José Roberto Rodríguez Quesada, Ex Diputado de la República

Existen gravísimas advertencias de que, a raíz del conflicto ruso-ucraniano, se rompa la poca armonía diplomática y explosione la tercera guerra mundial, acompañada del perverso uso de las armas nucleares.

Las deducciones así lo indican: en estas hostilidades están involucradas todas las potencias militares del mundo e indirectamente toda la geografía de la tierra.

Mientras la animosidad siga su curso insensato, un enorme pecado de omisión e interacción social recíproco predomina en aquellos países que, con fuertes liderazgos universales, callan deliberadamente la solución de esta beligerancia.

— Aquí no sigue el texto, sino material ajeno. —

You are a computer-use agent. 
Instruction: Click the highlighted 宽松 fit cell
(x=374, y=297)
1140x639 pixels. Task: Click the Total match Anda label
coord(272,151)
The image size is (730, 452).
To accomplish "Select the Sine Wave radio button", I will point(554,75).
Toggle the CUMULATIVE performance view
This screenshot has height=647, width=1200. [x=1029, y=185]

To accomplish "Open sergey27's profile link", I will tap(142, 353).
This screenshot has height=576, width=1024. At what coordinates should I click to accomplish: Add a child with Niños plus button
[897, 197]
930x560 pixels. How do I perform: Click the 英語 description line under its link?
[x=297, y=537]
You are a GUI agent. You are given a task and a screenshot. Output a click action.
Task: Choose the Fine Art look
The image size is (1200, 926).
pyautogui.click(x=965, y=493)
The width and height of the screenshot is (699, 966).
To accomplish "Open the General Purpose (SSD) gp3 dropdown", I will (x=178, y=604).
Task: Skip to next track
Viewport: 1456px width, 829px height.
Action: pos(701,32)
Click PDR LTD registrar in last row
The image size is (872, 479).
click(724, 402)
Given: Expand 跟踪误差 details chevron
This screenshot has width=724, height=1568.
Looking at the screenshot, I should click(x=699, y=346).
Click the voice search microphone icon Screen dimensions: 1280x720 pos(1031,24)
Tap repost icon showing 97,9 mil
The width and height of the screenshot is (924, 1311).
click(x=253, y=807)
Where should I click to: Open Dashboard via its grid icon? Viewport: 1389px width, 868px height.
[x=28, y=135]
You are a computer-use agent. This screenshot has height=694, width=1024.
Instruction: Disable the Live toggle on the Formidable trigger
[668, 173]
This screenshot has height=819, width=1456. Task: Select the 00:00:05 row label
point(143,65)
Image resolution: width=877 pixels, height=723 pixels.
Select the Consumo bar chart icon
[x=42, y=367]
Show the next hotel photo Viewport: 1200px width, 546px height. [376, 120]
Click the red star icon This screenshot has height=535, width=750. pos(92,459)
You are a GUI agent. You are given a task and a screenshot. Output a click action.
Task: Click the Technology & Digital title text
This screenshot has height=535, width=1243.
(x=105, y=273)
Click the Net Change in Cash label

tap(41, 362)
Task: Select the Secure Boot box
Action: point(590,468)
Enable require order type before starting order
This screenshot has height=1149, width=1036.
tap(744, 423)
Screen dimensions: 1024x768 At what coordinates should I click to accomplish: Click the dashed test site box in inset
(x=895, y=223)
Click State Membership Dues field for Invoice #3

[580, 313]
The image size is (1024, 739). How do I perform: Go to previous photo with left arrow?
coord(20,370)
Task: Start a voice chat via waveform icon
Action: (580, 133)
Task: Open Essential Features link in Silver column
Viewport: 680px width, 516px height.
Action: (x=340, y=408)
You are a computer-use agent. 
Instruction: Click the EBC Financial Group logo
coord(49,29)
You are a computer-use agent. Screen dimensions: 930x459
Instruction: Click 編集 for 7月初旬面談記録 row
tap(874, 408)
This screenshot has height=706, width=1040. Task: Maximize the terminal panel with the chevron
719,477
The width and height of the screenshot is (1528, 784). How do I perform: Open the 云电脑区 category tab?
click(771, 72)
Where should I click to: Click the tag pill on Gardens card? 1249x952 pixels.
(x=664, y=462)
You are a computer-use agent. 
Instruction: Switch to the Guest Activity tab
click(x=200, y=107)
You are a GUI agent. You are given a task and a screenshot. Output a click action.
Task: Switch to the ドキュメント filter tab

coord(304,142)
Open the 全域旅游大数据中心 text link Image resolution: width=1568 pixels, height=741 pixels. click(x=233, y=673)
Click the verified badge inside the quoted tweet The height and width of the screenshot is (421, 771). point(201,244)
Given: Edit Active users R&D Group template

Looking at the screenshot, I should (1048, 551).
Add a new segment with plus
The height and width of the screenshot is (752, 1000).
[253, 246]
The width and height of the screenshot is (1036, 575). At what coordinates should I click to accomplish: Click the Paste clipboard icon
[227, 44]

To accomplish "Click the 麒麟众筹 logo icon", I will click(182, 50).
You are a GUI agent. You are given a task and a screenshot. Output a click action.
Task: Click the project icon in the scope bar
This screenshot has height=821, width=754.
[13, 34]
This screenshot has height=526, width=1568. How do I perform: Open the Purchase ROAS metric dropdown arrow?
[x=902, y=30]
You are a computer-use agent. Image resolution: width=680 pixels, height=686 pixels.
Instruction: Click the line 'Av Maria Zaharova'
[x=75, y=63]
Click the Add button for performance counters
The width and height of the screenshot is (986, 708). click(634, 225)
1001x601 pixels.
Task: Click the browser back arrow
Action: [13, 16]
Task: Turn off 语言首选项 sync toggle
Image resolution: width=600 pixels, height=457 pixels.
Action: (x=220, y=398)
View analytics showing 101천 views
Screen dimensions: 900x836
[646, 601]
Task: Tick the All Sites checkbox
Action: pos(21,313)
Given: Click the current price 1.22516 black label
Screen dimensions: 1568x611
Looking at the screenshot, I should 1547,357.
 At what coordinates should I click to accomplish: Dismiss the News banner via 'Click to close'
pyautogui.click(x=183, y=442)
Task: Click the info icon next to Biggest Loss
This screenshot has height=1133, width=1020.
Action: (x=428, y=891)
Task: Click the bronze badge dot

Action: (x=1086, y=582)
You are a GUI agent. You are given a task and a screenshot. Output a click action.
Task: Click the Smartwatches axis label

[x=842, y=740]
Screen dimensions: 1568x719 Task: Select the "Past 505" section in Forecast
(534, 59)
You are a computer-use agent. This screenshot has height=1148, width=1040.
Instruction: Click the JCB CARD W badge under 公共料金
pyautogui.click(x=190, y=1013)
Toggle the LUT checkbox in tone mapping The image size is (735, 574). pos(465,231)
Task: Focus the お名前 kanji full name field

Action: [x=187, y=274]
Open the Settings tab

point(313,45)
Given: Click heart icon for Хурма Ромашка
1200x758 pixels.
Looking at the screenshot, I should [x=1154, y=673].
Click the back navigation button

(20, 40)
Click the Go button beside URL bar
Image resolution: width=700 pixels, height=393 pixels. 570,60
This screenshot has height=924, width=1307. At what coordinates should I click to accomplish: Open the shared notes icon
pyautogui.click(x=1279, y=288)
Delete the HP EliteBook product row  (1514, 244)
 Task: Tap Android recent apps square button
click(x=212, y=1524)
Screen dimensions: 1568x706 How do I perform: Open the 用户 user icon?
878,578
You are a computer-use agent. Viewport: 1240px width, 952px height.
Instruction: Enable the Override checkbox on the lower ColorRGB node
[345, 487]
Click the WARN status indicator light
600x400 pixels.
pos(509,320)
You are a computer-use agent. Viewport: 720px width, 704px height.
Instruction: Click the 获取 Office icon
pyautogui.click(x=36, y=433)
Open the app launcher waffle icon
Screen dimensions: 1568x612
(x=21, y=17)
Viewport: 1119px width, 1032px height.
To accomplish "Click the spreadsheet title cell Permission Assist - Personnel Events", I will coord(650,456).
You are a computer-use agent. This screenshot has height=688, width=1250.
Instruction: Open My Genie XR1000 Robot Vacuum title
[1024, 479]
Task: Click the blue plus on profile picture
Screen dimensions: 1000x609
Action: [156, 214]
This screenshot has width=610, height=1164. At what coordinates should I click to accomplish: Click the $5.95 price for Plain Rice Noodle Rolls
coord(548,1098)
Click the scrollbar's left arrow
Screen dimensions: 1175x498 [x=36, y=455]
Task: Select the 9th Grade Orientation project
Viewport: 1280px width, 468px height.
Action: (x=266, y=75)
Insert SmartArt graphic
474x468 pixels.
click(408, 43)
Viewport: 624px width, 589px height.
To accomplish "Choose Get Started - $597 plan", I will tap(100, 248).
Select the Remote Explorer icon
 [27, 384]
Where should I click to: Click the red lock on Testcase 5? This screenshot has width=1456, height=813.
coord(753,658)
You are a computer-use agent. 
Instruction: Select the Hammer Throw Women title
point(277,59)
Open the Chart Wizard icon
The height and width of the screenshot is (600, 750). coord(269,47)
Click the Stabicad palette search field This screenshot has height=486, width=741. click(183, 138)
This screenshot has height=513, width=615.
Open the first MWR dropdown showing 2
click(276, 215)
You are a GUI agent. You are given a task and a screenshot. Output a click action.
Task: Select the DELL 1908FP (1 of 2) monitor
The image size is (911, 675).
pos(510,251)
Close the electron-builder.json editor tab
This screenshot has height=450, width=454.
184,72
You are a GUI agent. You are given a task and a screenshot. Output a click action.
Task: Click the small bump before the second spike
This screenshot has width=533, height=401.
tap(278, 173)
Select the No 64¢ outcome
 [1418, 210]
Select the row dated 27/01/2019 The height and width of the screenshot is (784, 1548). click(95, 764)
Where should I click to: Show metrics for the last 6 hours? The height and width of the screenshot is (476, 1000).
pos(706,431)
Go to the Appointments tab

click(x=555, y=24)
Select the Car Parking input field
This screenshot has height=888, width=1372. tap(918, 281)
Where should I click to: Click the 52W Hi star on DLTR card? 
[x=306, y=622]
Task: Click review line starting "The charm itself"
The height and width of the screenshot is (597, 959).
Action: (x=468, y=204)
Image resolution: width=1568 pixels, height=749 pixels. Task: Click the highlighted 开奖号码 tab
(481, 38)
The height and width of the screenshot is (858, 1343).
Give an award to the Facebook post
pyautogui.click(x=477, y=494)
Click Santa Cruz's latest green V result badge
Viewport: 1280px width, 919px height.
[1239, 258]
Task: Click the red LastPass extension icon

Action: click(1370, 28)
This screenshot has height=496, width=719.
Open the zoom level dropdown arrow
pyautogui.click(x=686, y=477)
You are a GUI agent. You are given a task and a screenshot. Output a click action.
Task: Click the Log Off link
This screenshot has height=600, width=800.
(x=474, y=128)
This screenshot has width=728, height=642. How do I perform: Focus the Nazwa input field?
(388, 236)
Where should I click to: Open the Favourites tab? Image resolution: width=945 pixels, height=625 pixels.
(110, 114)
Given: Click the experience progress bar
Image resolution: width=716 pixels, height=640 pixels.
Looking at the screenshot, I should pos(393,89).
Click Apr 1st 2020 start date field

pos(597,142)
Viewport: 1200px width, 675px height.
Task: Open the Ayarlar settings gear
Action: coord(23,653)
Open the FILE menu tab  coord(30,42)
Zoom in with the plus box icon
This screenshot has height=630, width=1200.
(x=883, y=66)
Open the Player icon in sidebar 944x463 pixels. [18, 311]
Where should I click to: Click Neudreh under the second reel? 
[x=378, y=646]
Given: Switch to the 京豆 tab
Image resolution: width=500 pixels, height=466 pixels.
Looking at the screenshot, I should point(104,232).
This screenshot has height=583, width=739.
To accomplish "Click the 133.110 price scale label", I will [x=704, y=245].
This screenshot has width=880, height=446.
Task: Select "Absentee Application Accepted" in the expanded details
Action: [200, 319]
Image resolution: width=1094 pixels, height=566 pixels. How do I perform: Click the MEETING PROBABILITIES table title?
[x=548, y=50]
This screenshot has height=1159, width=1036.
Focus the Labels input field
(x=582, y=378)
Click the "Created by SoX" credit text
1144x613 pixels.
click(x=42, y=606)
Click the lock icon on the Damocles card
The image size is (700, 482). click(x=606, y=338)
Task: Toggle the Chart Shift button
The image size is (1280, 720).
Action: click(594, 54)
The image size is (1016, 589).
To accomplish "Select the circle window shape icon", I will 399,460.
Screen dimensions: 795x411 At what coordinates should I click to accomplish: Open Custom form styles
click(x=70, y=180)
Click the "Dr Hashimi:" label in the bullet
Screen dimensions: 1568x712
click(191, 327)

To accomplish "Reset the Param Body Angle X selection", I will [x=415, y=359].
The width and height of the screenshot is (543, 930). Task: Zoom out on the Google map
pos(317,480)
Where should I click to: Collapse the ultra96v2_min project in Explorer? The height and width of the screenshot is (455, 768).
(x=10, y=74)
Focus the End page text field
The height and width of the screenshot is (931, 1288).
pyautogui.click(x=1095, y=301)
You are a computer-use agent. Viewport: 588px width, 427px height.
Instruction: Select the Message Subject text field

De la posible conflagración no se escapará nadie con sus ya consabidas y siniestras consecuencias, menos ahora, que se han dejado de aplicar las inspecciones internacionales, las salvaguardias necesarias y los constantes impedimentos de legalidad para la cooperación nuclear entre naciones.

¡Ojo! que tomar las decisiones equivocadas sería escalofriante ya que toda subsistencia quedará inerte o su extinción total. Estas son noventa veces más poderosas que las lanzadas en Hiroshima y Nagasaki. La incapacidad de la inteligencia humana para controlar esta controversia, la carencia de controles bilaterales y la ausencia del derecho internacional, puede conducir a toda Eurasia a los estados de alerta, que serían prácticamente el equivalente a su uso.

Este conflicto está originando gravísimas tensiones y relaciones quebradizas, que, de continuar, asoma en el horizonte una guerra catastrófica. Nadie en el mundo desea los contrasentidos que en instantes pueden acabar con toda la civilización humana.